Non fù una battaglia, ma un massacro….
Gli orchi erano 10 volte il nostro numero e ben presto dovemmo battere in ritirata, ma l’unica cosa che separava noi pochi sopravvissuti a quell’orda inferocita era il portone della fortezza che gia scricchiolava sotto i pesanti colpi del nemico.
Drokar che era gravemente ferito, sembrava non essersi perso d’animo e con una mano impugnava il martello e con l’altra la runa d’argento.
Sembrava impaziente che quelle fetide creature varcassero il portone, aveva un ghigno raccapricciante stampato sul volto che tradiva le lacrime che gli sgorgavano dagli occhi.
Tentai di farlo ragionare indicandogli la via dei tunnel sotterranei, per sfuggire alle asce di quelle belve, ma sembrava incurante delle mie parole e con tono deciso mi disse: ” Vai! Scappa! Penserò io a proteggere la fortezza, non ho bisogno dell’aiuto di nessuno” e a quelle parle cominciò una risata grassa e beffarda che accentuò l’inquietudine che gia mi divorava.
Attesi ancora un pò prima di lasciarlo alla sua sorte e avviarmi verso i tunnel, ma mi pentii ben presto del mio indugio, perchè gli orchi erano prossimi ad entrare.

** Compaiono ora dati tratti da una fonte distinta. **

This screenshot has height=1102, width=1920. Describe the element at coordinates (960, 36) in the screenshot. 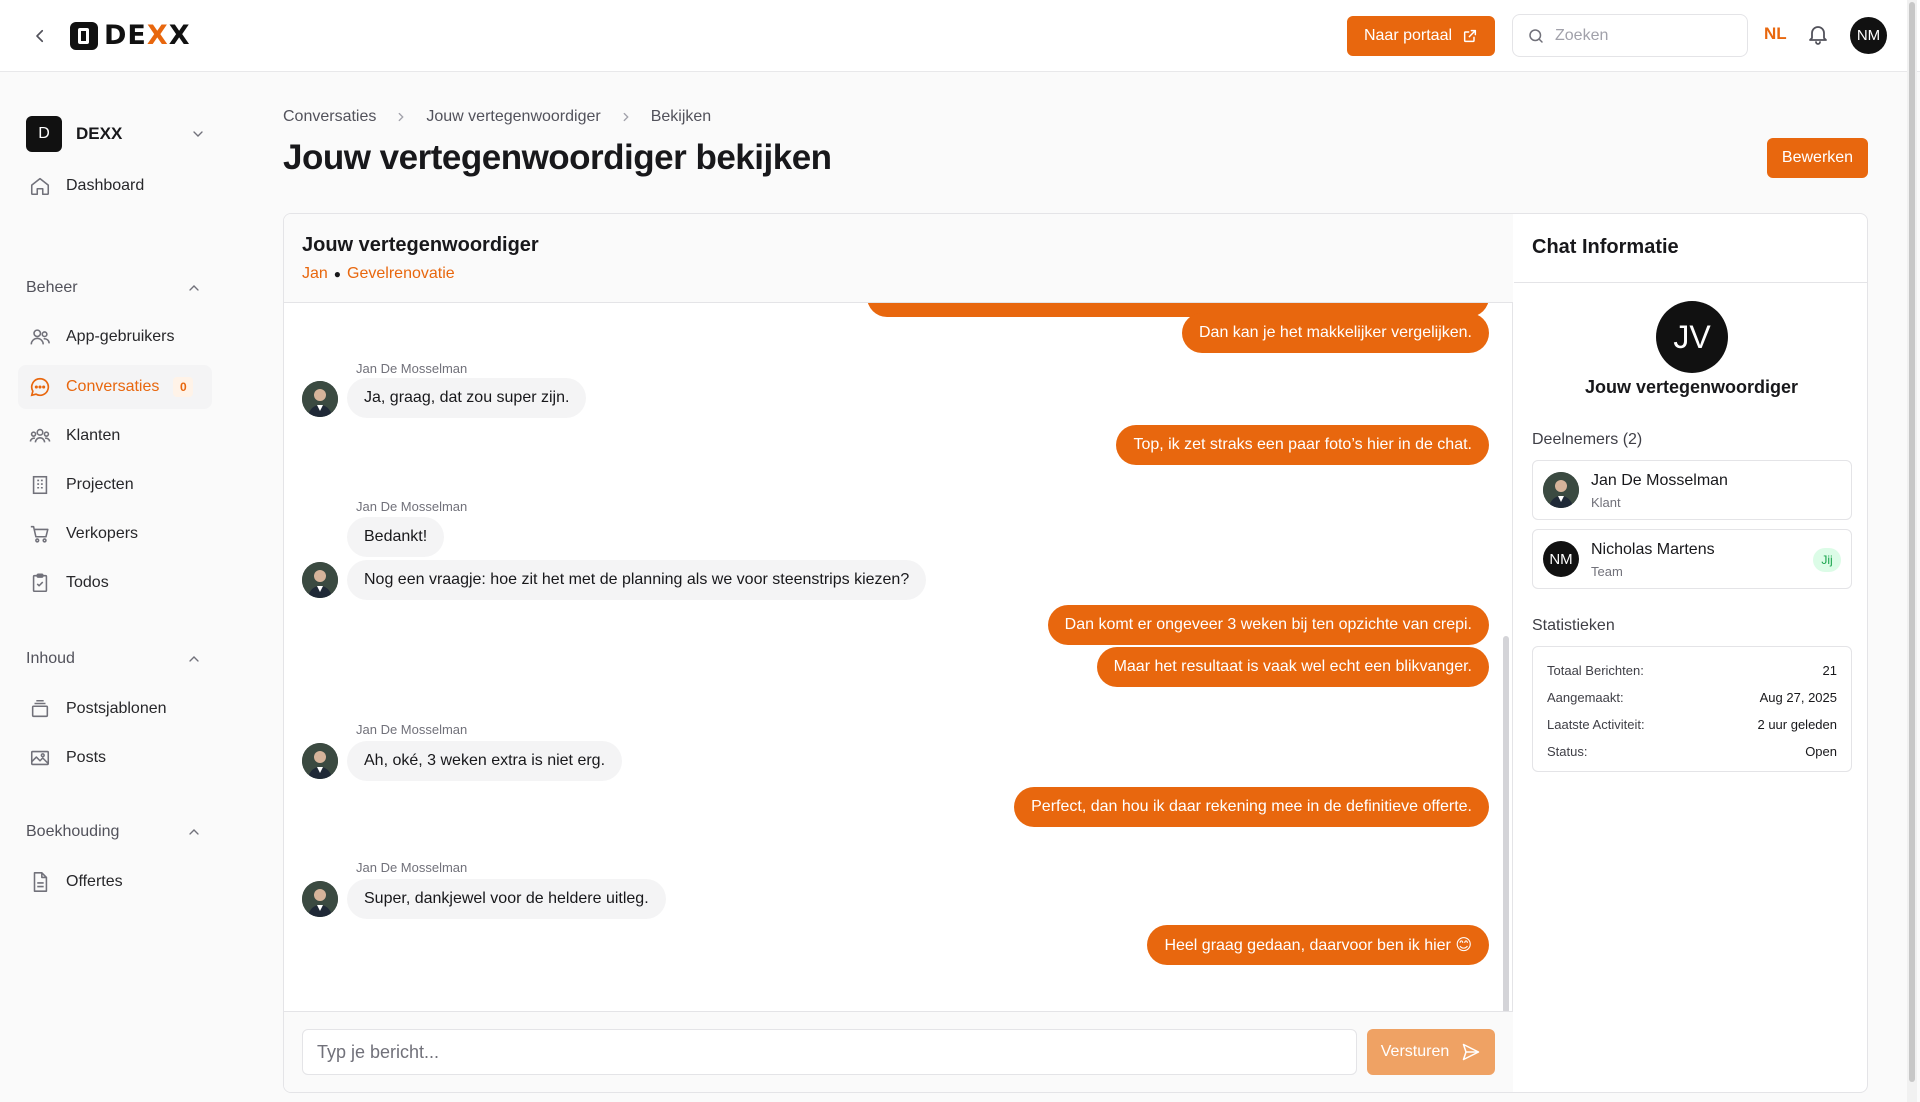

I see `top-bar: DEXX Naar portaal NL NM` at that location.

Il portone, la nostra ultima difesa, era caduto con un grande boato e da dietro il nuvolone di polvere gia sentivo i loro grugniti molesti, ma proprio quando tutto sembrava esser perduto sentii Drokar invocare Ghmor e scagliare la più impronunciabile e rabbiosa delle maledizioni verso quelle creature abominevoli che tanto sdegnava e mentre pronunciava quelle parole teneva stretta al petto la runa ormai lorda del suo sangue che cominciò a ronzare e ad illuminarsi a tal punto da stordirmi….
Quando mi ripresi, i nemici non c’erano più, non si sentivano neanche le loro grida in lontananza e Drokar….. Drokar….

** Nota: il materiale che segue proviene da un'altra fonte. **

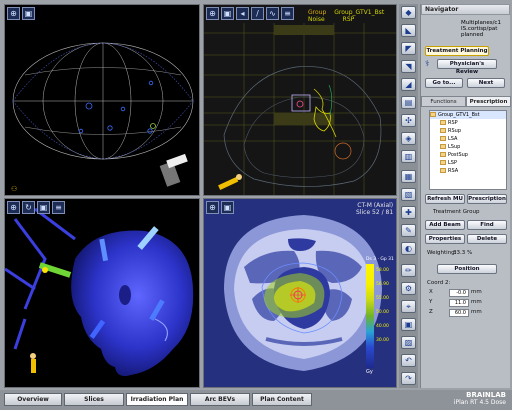 This screenshot has width=512, height=410. What do you see at coordinates (408, 230) in the screenshot?
I see `brush-icon: ✎` at bounding box center [408, 230].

Qualcuno ascoltò le sue parole….
Non fù il benevolo Ghmor ad ascoltare Drokar, ma un abomino dell’abisso che volle accontentarlo sterminando i suoi nemici, ma che in cambio lo beffò tramutandolo in un orco della peggior specie, nella razza da lui tanto detestata, che gli aveva sottratto la ragione della sua vita uccidendo Sindyl, la sua amata.
C’e’ chi lo chiama: il solitario, o il folle, o il maledetto, ma la leggenda vuole che nelle terre del sud, ogni notte lo si può sentire…
si può sentire l’urlo straziante di Drokar il senz’anima…
Beh! Amico mio, vedo che hai sentito la mia storia fino in fondo e quindi non ti seccherà se ti chiederò il mio compenso…
Una birra del drago andrà benissimo.
Scritto da Valarion il sopravvissuto.